De procedure begon met een dagvaarding door [geïntimeerde] voor de kantonrechter, waarin hij betaling van het gefactureerde bedrag vorderde. De opdrachtgever voerde verweer en stelde reconventionele vorderingen in, waaronder de ontbinding van de overeenkomst. De kantonrechter heeft in zijn vonnis van 4 mei 2016 de vorderingen in conventie toegewezen en de reconventionele vorderingen afgewezen. Het hof heeft de grieven van de opdrachtgever behandeld en geconcludeerd dat de ontbinding van de overeenkomst niet rechtsgeldig was, omdat de opdrachtgever de opdrachtnemer niet in gebreke had gesteld en hem niet de kans had gegeven om de gebreken te herstellen.

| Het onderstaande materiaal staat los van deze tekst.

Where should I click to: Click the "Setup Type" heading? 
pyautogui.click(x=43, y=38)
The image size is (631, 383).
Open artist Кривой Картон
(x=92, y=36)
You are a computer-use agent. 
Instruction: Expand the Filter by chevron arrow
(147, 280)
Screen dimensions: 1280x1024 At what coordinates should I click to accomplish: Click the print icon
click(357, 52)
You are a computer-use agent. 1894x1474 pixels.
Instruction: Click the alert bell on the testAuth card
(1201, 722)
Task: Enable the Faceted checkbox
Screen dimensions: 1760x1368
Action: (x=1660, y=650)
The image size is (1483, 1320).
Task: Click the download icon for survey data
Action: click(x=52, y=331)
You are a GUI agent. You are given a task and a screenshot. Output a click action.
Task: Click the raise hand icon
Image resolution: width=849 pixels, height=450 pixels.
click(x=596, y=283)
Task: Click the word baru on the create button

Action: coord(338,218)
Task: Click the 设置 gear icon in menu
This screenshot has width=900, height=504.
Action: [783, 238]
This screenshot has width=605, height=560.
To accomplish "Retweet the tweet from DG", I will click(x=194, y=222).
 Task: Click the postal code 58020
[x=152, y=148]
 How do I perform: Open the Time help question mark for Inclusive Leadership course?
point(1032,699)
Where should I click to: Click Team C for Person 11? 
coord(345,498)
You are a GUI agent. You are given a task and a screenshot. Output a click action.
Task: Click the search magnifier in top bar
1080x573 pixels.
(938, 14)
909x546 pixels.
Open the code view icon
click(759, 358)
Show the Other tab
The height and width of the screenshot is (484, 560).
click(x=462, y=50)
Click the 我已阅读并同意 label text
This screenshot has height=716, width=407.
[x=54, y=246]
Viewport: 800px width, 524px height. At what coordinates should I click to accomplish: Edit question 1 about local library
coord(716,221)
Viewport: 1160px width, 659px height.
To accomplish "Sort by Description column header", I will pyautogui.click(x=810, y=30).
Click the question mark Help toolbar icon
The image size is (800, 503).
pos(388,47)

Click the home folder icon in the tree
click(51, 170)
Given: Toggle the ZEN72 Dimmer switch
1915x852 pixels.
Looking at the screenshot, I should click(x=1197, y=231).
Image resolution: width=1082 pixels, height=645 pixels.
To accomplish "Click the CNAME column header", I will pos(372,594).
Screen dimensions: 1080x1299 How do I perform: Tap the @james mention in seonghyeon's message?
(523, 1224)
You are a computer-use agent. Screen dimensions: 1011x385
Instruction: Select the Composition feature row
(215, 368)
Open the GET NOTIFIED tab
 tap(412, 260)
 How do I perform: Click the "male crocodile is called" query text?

Het hof heeft de zaak op 5 juni 2018 beslist en de proceskosten aan de zijde van [geïntimeerde] vastgesteld op € 314,- aan verschotten en € 2.277,- voor het salaris van de advocaat.

Uitspraak

GERECHTSHOF ARNHEM-LEEUWARDEN
locatie Leeuwarden
afdeling civiel recht, handel
zaaknummer gerechtshof 200.203.736/01
(zaaknummer rechtbank Midden-Nederland 4638337 MC EXPL 15-13338)
arrest van 5 juni 2018
in de zaak van
[appellant] ,
wonende te [A] ,
appellant,
in eerste aanleg: gedaagde in conventie en eiser in reconventie,
hierna:
[appellant],
advocaat: mr. P. de Haan, kantoorhoudend te Almere, die ook heeft gepleit,
tegen
[geïntimeerde] h.o.d.n. R&S Sierbestrating en R&S Klussenbedrijf,
wonende te [A] ,
geïntimeerde,
in eerste aanleg: eiser in conventie en verweerder in reconventie,
hierna:
[geïntimeerde],
advocaat: mr. F. Gül, kantoorhoudend te Almere, die ook heeft gepleit.
Het hof neemt het tussenarrest van 3 januari 2017 hier over.

1.Het verdere verloop van de procedure in hoger beroep

1.1
In genoemd tussenarrest heeft het hof een comparitie van partijen gelast. De comparitie heeft op 1 maart 2017 plaatsgevonden. Het proces-verbaal van de comparitie maakt deel uit van de processtukken.
1.2
Vervolgens zijn de volgende processtukken gewisseld:
- de memorie van grieven (met producties);
- de memorie van antwoord.
1.3
Daarna is op verzoek van [geïntimeerde] pleidooi bepaald. Op de pleidooizitting heeft [appellant] vier producties in het geding gebracht. Van het pleidooi is proces-verbaal gemaakt.
1.4
Ten slotte is arrest bepaald op het ter voorbereiding op het pleidooi ingediende procesdossier en op het proces-verbaal van het pleidooi (waaraan ook genoemde producties en pleitnotities zijn gehecht).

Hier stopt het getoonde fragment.